11 say_hello(name=name)
12
13
14if __name__ == "__main__":
15 hello_world(name="Will")
Now, when you run your script - the Prefect engine oversees your script’s execution, and communicates metadata about its execution back to the Prefect orchestration server.
An Observability Platform for the Masses
Just like my hacky box of scripts, if flows never failed, we wouldn’t need anything more than a scheduler. Alas, flows do fail, creating the need for an observability platform, collecting all execution metadata. The platform element of observability enables you to work on failures with your team - through dependency management and collaboration.
By sending this data to Prefect Cloud, you can resolve failures faster by collaborating on them with your team, seeing a failure’s dependencies in a glaringly obvious way, easily finding AI summarized logs, and diving deeper when required with detailed event history to build context. And remember, any shared page can also be shared with your workflow’s end user - never leaving them in the dark.
Over time, your Prefect Cloud instance, specifically your flow runs page, becomes a historical record of sorts. An observability platform stores history of the performance of all the workflows you support, helping your team understand weak spots in the stack and common failure modes.
Prefect automatically extracts patterns from these execution events, distilling events into metrics around average completeness, duration, and lateness to give your team a single source of truth around system status - all with minimally invasive config and code changes.
Dedicated Workflow Observability 🤝 Automated Orchestration Action
Each of my hacks back in the day - for retries, failure notifications, and concurrency controls - suffered from the same cardinal sin: the workflow was attempting to observe itself.
Because the monitoring was running in exactly the same process the workflow was running, failure of the workflow meant failure of the monitoring logic. There was no separation to monitor actively crashing workflows.
The "platform" part of "observability platform" means the monitoring is independent from workflow infrastructure. When workflow infrastructure failures, you should still see notifications, historical performance, and logs.

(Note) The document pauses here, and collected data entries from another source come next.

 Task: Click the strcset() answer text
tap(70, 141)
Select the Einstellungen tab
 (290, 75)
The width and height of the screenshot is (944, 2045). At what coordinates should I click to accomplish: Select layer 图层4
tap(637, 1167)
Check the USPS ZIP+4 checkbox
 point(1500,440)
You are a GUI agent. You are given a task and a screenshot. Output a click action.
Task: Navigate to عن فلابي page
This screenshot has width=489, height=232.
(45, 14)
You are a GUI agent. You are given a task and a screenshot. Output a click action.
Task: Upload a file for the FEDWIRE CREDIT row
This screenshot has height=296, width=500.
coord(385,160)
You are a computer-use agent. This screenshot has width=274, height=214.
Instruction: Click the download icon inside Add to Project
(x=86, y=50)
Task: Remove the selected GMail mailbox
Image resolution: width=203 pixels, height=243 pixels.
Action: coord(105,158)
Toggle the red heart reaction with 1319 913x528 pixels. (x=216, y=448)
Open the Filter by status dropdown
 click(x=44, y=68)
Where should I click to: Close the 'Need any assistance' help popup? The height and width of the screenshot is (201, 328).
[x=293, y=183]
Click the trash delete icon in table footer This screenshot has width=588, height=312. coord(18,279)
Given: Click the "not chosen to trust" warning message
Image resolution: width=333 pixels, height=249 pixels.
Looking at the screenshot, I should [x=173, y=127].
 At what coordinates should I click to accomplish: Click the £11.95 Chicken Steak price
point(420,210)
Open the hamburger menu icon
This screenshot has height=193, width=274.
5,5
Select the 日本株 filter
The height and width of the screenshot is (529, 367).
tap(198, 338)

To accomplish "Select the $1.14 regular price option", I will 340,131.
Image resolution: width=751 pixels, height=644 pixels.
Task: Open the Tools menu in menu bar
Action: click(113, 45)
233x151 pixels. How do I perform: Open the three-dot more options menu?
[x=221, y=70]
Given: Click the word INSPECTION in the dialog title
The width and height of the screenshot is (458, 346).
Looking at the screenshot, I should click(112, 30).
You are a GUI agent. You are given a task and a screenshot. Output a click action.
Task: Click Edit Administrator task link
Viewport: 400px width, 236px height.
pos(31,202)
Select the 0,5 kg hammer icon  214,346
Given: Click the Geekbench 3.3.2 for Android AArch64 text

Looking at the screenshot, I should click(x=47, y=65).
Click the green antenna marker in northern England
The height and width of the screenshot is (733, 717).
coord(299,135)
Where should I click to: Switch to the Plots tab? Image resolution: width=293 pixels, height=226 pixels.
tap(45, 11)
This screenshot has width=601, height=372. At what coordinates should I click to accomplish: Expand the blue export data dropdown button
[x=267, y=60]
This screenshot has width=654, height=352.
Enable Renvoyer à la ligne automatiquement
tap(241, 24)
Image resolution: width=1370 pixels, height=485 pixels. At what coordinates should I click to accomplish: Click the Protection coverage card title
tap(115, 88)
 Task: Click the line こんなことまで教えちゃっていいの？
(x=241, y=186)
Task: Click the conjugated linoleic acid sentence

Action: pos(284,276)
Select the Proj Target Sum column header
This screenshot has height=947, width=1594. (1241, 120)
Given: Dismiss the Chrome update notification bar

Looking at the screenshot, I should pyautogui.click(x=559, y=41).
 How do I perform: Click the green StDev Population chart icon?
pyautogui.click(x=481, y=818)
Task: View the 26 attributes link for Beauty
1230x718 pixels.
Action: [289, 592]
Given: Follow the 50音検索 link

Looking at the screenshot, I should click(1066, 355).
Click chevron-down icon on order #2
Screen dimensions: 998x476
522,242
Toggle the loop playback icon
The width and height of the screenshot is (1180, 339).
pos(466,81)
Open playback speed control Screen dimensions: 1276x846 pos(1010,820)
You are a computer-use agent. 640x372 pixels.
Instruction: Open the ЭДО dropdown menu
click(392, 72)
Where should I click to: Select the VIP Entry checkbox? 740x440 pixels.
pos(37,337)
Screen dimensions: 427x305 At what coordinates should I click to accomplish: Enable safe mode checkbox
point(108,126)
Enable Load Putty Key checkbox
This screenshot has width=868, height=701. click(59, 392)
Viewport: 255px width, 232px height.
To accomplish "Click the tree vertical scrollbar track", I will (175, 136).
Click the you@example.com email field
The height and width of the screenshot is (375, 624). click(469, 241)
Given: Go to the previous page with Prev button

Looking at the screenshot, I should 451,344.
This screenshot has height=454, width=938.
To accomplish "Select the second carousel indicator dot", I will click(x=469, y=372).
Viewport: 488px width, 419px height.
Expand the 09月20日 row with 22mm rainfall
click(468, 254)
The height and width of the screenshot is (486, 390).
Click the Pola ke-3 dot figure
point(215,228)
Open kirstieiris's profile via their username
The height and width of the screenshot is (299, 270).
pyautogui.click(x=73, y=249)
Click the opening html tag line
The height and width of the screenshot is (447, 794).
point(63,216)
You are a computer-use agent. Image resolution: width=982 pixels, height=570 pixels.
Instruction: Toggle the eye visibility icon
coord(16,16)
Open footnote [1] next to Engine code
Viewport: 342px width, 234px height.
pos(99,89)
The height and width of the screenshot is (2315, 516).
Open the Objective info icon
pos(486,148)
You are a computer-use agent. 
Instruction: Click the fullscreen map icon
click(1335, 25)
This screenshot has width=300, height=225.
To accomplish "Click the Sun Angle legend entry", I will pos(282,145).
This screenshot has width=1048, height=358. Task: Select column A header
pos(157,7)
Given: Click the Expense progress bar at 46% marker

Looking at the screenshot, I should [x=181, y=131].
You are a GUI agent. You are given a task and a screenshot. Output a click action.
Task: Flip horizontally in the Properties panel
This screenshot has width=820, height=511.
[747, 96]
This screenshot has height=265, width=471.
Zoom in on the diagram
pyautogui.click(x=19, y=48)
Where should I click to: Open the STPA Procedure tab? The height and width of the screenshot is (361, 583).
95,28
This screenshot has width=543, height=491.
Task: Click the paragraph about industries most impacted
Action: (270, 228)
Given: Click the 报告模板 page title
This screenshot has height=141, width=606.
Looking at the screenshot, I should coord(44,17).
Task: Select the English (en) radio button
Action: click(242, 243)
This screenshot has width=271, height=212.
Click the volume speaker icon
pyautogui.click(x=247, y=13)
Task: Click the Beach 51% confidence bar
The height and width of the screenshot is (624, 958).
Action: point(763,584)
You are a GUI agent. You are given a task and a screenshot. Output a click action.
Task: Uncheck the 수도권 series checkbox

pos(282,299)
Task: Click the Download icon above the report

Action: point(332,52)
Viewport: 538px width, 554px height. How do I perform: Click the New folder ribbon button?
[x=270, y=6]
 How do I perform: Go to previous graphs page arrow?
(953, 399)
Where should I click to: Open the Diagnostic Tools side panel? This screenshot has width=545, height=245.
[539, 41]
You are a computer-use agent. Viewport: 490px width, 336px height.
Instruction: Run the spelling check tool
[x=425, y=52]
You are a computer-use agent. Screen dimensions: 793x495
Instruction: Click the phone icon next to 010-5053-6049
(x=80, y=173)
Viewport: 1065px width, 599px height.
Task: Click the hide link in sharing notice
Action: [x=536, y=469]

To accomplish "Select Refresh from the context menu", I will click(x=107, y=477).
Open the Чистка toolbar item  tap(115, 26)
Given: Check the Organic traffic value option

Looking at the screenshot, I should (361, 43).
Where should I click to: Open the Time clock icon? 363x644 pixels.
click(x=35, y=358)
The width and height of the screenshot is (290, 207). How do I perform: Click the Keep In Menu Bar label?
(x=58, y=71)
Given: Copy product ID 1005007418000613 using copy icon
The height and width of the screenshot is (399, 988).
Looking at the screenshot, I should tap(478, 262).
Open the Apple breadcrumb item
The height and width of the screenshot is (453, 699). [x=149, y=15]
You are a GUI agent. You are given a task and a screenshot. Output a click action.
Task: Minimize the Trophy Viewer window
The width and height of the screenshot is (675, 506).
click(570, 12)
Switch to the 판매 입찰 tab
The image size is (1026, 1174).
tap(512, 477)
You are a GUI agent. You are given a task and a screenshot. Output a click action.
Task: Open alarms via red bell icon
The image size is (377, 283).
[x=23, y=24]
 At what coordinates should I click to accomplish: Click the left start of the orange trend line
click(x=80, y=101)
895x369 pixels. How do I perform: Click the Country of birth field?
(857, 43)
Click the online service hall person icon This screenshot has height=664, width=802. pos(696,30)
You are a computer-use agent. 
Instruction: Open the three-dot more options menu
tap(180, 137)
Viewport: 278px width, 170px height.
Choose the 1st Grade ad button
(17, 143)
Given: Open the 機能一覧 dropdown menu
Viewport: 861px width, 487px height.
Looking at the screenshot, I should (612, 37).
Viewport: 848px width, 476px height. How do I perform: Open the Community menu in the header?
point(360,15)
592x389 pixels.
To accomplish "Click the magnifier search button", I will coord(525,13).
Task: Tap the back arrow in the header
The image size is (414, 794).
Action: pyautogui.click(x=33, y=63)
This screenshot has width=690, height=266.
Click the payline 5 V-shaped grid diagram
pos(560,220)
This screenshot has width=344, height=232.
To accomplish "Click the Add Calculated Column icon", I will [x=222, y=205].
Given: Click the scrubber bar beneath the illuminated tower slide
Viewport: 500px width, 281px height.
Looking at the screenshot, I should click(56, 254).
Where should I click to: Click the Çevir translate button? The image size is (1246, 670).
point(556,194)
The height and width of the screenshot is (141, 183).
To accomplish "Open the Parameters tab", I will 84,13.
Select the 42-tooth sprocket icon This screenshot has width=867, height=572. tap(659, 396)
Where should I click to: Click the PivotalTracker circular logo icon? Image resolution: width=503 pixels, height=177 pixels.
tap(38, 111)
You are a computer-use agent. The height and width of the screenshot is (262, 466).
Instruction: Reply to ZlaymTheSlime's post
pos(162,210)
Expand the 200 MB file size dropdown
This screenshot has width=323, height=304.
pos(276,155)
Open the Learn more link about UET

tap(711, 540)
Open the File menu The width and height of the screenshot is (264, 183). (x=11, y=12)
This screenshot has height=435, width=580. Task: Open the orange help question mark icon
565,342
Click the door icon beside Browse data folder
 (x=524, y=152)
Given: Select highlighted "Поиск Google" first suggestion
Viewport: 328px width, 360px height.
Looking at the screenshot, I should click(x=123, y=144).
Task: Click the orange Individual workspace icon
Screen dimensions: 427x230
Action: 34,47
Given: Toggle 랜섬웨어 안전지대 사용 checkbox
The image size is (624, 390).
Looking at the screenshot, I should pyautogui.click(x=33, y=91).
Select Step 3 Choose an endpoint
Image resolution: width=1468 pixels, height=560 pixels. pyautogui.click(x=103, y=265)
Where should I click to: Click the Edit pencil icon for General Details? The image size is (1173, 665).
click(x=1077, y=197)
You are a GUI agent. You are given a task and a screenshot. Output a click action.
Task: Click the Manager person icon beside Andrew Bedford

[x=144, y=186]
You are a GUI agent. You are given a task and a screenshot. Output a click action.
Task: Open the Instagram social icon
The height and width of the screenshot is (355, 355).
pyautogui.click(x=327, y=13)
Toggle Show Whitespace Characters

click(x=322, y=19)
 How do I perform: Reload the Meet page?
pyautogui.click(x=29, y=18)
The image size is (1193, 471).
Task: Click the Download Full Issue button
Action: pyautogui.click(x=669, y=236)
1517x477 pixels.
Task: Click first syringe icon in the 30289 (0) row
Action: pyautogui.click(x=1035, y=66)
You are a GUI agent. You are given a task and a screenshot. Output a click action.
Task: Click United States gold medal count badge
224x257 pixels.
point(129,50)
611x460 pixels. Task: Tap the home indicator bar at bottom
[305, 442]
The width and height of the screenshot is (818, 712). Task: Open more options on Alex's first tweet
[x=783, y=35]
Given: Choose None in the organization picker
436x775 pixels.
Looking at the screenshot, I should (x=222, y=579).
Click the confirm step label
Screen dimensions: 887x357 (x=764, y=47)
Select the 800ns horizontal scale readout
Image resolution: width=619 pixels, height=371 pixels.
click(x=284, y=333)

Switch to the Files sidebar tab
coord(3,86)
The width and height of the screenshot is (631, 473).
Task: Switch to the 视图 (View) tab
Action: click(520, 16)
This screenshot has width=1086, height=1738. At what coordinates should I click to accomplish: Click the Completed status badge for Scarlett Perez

A separate, dedicated control plane for workflow observability is essential to resilient workflows, and Prefect makes the developer experience of observability delightful.
Retries on flaky scripts
Retries are a key tenant of observability, that should just be an argument away. With Prefect, this is an argument passed to the @flow decorator.
1@flow(retries=3)
2def main():
3 do_thing()
Notifications on workflow failures
The notifications tenant of observability must live in a separate plane, constituting the platform aspect, either UI or code-first. Automations in Prefect run whenever the workflow states you care about are observed, and notify you in your platform of choice like Slack, configured either in UI or in code.
Concurrency controls
Running tasks in a workflow concurrently is a key scalability feature of orchestration systems. This is where orchestration and observability intersect - with proper concurrency, observability becomes easier with fewer infrastructure errors.
Simple, context manager-based concurrency slot occupation and release.
1@task
2def process_data(x, y):
3 with concurrency("database", occupy=1):
4 return x + y
That's not all folks
Workflow observability via embedded orchestration is just the beginning. The true power of Prefect lies in combining observability with automated orchestration action taken on your behalf. Prefect’s orchestration layer in combination with the observability platform enables truly actionable information on your workflows - to triage and scale them. Trigger flows based on events with automations, ensure strict enforcement of data dependencies, and provision a self-healing workflow application platform with infrastructure integrations. Deploy to production faster, more reliably, and share your work with your happier stakeholders.